Especially in consumer-facing businesses or B2B enterprises with a heavy service component, your team always has the option of wrapping what you’re selling (and adding value) with your brand promise. But they can only do it if they know what your brand promise is and how important it is to continually promote it.

 A brand promise is the foundation of your bond with customers. 

Essentially, it is who you are, in addition to what you do.  Like any other promise, your brand promise establishes an expectation. Traditionally, training courses prepare your people to deliver on the functional… “We said we’d deliver six dozen by Thursday, and here they are.” Educating your people to become brand ambassadors takes a more strategic and sustained training approach that links your people with your corporate strategic plan and focuses on relationships rather than transactions.

Instilling brand promise across your company takes more than formal training events. It also depends on informal learning through follow-up conversations, team building moments, employee communications and recognition for ambassadorial behaviour with customers.

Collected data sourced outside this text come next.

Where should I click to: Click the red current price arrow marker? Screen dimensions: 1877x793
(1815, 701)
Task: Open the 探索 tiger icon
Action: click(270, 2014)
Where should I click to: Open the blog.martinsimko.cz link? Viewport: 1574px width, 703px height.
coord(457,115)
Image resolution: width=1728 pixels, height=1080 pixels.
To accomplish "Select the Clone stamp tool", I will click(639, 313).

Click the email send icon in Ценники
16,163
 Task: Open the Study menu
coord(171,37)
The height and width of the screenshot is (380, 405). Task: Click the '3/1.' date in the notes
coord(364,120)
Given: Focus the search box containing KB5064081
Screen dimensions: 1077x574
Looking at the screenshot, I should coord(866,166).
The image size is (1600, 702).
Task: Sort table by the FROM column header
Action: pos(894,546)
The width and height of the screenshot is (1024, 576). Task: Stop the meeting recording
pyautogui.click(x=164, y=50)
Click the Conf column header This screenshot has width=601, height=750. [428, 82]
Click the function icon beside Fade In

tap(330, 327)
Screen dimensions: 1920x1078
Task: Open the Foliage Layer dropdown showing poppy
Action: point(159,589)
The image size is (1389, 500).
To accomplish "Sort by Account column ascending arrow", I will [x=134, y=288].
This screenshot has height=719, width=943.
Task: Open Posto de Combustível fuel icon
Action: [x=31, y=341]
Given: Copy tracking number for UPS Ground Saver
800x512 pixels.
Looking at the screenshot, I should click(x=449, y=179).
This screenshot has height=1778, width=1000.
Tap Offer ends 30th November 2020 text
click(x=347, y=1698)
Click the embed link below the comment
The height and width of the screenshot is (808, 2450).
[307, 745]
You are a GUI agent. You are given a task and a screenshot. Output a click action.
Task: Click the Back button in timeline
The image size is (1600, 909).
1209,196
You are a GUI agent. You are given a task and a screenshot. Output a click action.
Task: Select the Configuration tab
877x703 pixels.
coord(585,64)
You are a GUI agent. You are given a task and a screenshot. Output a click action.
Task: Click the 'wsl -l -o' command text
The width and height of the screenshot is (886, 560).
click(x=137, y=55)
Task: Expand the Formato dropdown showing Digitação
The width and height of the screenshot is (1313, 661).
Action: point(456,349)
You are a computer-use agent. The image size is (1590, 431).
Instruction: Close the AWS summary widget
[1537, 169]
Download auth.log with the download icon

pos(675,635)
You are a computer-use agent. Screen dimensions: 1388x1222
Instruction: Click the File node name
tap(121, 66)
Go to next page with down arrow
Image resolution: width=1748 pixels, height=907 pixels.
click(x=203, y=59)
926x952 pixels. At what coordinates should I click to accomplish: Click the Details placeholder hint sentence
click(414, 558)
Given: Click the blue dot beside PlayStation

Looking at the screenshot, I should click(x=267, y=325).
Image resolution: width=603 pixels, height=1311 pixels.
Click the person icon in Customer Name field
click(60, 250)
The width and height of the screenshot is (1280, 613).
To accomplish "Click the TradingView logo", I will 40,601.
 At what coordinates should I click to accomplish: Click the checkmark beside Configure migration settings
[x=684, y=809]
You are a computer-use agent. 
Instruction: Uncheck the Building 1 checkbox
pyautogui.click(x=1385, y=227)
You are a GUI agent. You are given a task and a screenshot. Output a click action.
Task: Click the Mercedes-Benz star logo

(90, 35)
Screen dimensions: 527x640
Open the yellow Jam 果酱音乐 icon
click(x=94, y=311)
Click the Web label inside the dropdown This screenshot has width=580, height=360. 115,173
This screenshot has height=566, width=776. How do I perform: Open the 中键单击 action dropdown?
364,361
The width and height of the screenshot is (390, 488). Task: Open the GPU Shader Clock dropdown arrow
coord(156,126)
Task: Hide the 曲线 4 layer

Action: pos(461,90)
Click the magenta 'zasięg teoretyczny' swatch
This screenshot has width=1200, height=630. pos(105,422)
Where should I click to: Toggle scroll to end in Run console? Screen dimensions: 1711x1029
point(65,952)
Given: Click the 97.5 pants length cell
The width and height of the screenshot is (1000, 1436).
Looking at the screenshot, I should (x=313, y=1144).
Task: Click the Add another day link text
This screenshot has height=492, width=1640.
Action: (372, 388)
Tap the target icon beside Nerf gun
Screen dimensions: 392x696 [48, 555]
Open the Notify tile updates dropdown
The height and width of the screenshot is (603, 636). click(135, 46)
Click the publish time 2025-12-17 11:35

Developing brand ambassadors should begin during the hiring and on-boarding process. Your recruitment team must build an understanding of the greater strategic goals of your organization from day one. It’s great to have people with diverse skill-sets, backgrounds and personalities on a team, but it’s also important to have values that align with one another and with those of your company. Hiring for ‘fit’ (in addition to credentials) isn’t simple, but it’s the single most important ingredient in keeping your brand promise. When you hire kindred people, the on-boarding and brand indoctrination processes follow much more naturally.

After all, believing in the promise makes it that much easier to keep the promise.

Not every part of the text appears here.